# Riding Lessons in Aberdeen?



## MrsMozart (20 October 2013)

D1 has gone to Aberdeen Uni for four years. 

She hasn't taken her gear, wanting to settle into the course work, but will next term . I thought it would be nice for her to have some schoolmaster lessons, but would have to be reasonably easy to get to as she's not got her driving licence yet.

I think she'll have a look at the Uni riding club. I'm not sure she'll want to compete, but having some horse people and horses around might be good 

Any suggestions as to which of the two places is the better for schoolmaster lessons?


----------



## TequilaMist (20 October 2013)

http://www.tillyochequestrian.co.uk/riding_academy.aspx
Tillyoch is relatively new and VERY nice.They hold reg comps both BS and BD.Owners kids compete BS and so does wife BS . They do have some very nice  horses. I think its more individual lessons than group riding school type lessons they offer
She could get a bus then walk up the hill. Good walk but if she's young and fit should be ok.

• [TASK TO COMPLETE] Continue the forum thread on riding lessons in Aberdeen from the point at which it ends.

• [DATASET EXCERPT]
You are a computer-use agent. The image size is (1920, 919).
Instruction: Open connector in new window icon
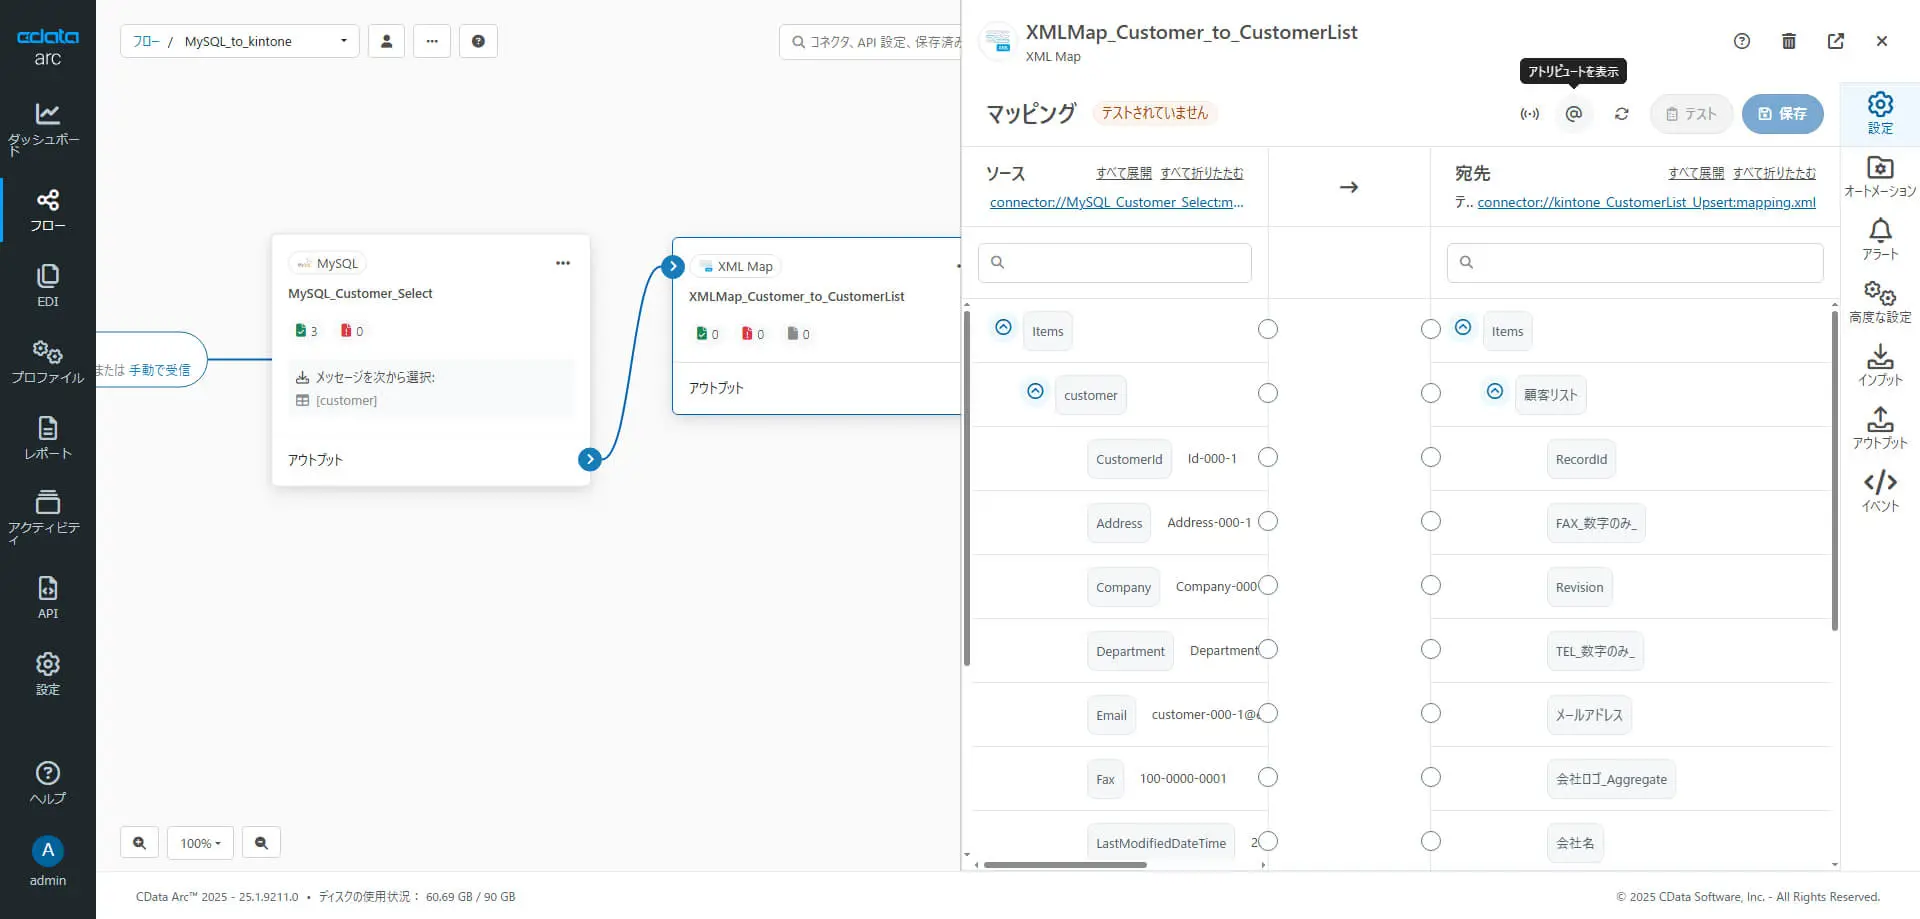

• [OUTPUT]
 The other 2 schools are Aberdeen Riding Club at Oldfold(think thats where uni goes to ride) Its is on a bus route and a wee walk(less than tillyoch to get to school).Am not sure what standard of horse there are tbh as not been there in a while. She could try each and see what she prefers
And Hayfield in Hazelhead area Again a bus and long walk


----------



## MrsMozart (20 October 2013)

Thank you  That sounds promising 

Someone suggested the Cabin at Invermurie. Do you know it?


----------



## JFTDWS (20 October 2013)

Oh now I know someone who's excellent for dressage up there at one of the big ECs I think...

he works here:

http://www.aberdeenridingclub.com/


----------



## Britestar (20 October 2013)

Inverurie would be a fair trek from Aberdeen, but they do have a very nice school, and do lessons.


----------



## TequilaMist (21 October 2013)

Britestar said:



			Inverurie would be a fair trek from Aberdeen, but they do have a very nice school, and do lessons.
		
Click to expand...

You would definitely need a car I think for Cabin tho it is very nice.Their outdoor school is huuuuuge!!


JFTD Is that Mark??


----------



## MrsMozart (23 October 2013)

Thank you kindly all  

D1 is going to have a look, see what the buses are like, etc., then start after the Christmas break


----------



## lachlanandmarcus (23 October 2013)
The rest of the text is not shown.